WORK REQUEST 1
List the six pace bowlers the cricket article names as available to the England captain.
WORK REQUEST 2
In the cricket article, swap "quicks" for "seamers" and write out the part from "The hosts rotated" up to and including "the coronavirus pandemic.".

GIVEN PASSAGE
England pace aces create ‘headache’ for Root ahead of Pakistan Tests

Updated 03 August 2020

England pace aces create ‘headache’ for Root ahead of Pakistan Tests

  • England have the luxury of six specialist pacemen in their 14-man squad for this week’s first Test against Pakistan 
  • Hosts rotated their quicks during last month’s 2-1 series win over the West Indies which forms a program of six Tests in seven weeks

LONDON: England have the luxury of six specialist pacemen in their 14-man squad for this week’s first Test against Pakistan at Old Trafford — a welcome “headache” for captain Joe Root.
The skipper can call on veteran new-ball partners James Anderson and Stuart Broad, the express pace of Jofra Archer and Mark Wood and the impressive Sam Curran and Chris Woakes.
The hosts rotated their quicks during last month’s 2-1 series win over the West Indies which, together with the upcoming campaign against Pakistan, forms a program of six Tests in seven weeks.
That is a particularly tough schedule for fast bowlers in a season cut short by the coronavirus pandemic.

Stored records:
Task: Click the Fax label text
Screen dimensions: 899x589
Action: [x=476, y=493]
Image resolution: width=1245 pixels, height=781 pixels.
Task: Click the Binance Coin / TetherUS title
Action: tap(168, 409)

ANSWER AREA 1
James Anderson, Stuart Broad, Jofra Archer, Mark Wood, Sam Curran, Chris Woakes

ANSWER AREA 2
The hosts rotated their seamers during last month’s 2-1 series win over the West Indies which, together with the upcoming campaign against Pakistan, forms a program of six Tests in seven weeks.
That is a particularly tough schedule for fast bowlers in a season cut short by the coronavirus pandemic.